The Mantis sounded quite sad.
“The act of recording shall influence other records,” stated the Fox.
“However, refrain from documentation of this indicated day, and this grief shall pass by the world’s threshold.”
As the Swan spoke, an arm lifted. From the seething masses of text, a single page from a single book rose, and flashed with the color of a starless night. It hovered toward Thomas, and slipped firmly into one outstretched hand. For a single breath, a shorthand representation of a date flickered across its surface.
“I see,” said Thomas, frowning with contemplation. “Or rather, I don’t.”

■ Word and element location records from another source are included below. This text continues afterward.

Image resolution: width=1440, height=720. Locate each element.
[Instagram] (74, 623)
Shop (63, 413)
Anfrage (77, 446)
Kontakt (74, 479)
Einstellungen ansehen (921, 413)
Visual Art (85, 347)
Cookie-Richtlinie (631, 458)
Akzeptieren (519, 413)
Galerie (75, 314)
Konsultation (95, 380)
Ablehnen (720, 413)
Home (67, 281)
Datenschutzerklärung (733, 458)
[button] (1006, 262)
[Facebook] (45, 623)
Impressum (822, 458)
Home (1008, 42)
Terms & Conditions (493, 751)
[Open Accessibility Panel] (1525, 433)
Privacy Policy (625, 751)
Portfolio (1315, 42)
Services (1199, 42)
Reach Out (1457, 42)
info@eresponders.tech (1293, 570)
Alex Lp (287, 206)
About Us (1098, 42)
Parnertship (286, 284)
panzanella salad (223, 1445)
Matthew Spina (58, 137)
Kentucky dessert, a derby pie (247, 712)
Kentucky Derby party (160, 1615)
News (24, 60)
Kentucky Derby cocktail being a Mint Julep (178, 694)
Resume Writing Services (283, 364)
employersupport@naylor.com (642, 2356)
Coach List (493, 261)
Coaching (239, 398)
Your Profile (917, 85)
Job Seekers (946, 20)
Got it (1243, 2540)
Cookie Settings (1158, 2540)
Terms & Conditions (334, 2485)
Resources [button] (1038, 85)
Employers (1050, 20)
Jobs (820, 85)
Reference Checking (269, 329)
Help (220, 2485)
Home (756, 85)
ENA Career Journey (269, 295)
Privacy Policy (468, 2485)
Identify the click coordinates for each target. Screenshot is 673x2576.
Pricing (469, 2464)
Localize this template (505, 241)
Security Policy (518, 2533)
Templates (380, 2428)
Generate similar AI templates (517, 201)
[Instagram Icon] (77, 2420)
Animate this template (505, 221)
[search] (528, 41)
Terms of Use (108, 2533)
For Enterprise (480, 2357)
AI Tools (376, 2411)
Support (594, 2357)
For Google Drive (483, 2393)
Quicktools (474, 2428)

His palm played over the records, tapping here and there. To his hand came the Master Stylus, annotating the document. He found the implied beginning of the specified date. He found its implied end. As befit the instructions, no mention of the actual occurrences within that date’s bounds happened to appear. It was but one span of sixteen extrafacetary hours, start to finish. Many more came before its advent; it was followed by legions of its kind.
But the progressions of events that it separated were… phenomenal.
“Oh, but you three must insist on throwing the very most interesting parts of life out of bounds,” the Old muttered. He looked up at where the Fox practically stepped on his arm, quirking his lips. The vulpine mask of the entity gave him no tell by which to gauge the Fox’s composure. However, considering that the Archaea seemed to possess no composure in any case, that hardly disturbed him.
“I’ll agree to your terms,” said the man. “I’d ask for assurances that your designs will bring benefit about.”
Thomas gave a sigh.
“Of course, when talking to proponents such as yourselves, I don’t think that’s genuine cause for worry.”
The Being of Old tossed the document into the air, then lashed out with the Master Stylus as though it were a saber. A score of lines split its hale skin, leaving the words that he’d delimited legible and utterly dead. It fluttered back to his hand, as he scanned the sheet with moderate annoyance.
“Alright.”
Thomas looked up.
“Anything else?” he asked.
“No,” replied all three in unison.
And then the three questionably-people people left his Library without one more word.
Well, thought Thomas, scowling at the now-empty air. On the one hand, he felt short-changed. On the other hand, nobody had unambiguously declared that he’d never existed and would indeed fail to ever exist in any future, and subsequently sewn up reality around the gaping vein of his absence.
What measure blessing? Well, maybe that. That, and books.
Thomas continued taking notes. Sebastio Artaxerxes never fled his mind, since nothing ever truly did, but the Lord moved to a place of tertiary importance. There was a storage brick filled with references to other storage bricks, referencing yet more storage bricks, that Thomas needed to get around to re-cataloguing.
The Old didn’t hum, but his face twitched with milquetoast pleasure as he plucked a swath of paper from the air on its way to his hand. Infinite writing, unlimited work to do. Best be about it.